Assinalei no mapa a localização de alguns coffee shops que se encontram por toda a cidade e variam bastante no seu estilo, desde os espaços modernos e descontraídos até aos locais mais tradicionais, sendo que alguns deles têm uma fachada bastante discreta e quase não se dá por eles, enquanto outros estão bem evidentes, com os seus letreiros de néon.
Um dos estabelecimentos de referência, localizado no coração do Red Light District, é o The Bulldog The First, fundado em 1974, quando a canábis ainda era ilegal, sendo o coffee shop mais antigo da cidade e mundialmente famoso, pelo que será certamente um dos mais movimentados, especialmente ao fim de semana.

Termino assim esta visita à cidade de Amesterdão, que já fiz algumas vezes, normalmente durante dois dias, mas que pode ser feita de forma mais demorada, se tivermos tempo e quisermos explorar detalhadamente os recantos desta cidade.

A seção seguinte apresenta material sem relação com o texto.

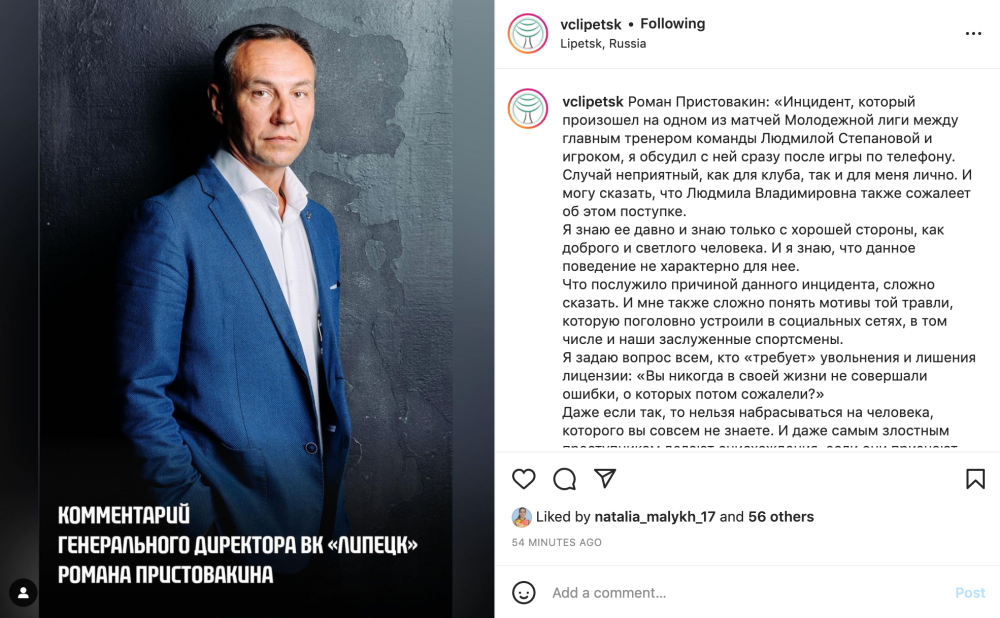This screenshot has height=618, width=1000.
Task: Share post using paper plane icon
Action: click(x=605, y=478)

Amesterdão começou por ser o meu local favorito em toda a Europa, numa primeira visita em que a cidade mais parecia um parque de diversões, e que me deixou completamente fascinado. Mais tarde, a cidade desceu à terra, mas nunca deixou de ser um local extraordinário, onde regresso sempre que posso, nem que seja só aproveitando uma escala mais demorada no aeroporto… vale sempre a pena regressar a este sítio, meio frenético, meio encantado, nem que seja apenas para reavivar as memórias de toda uma vida.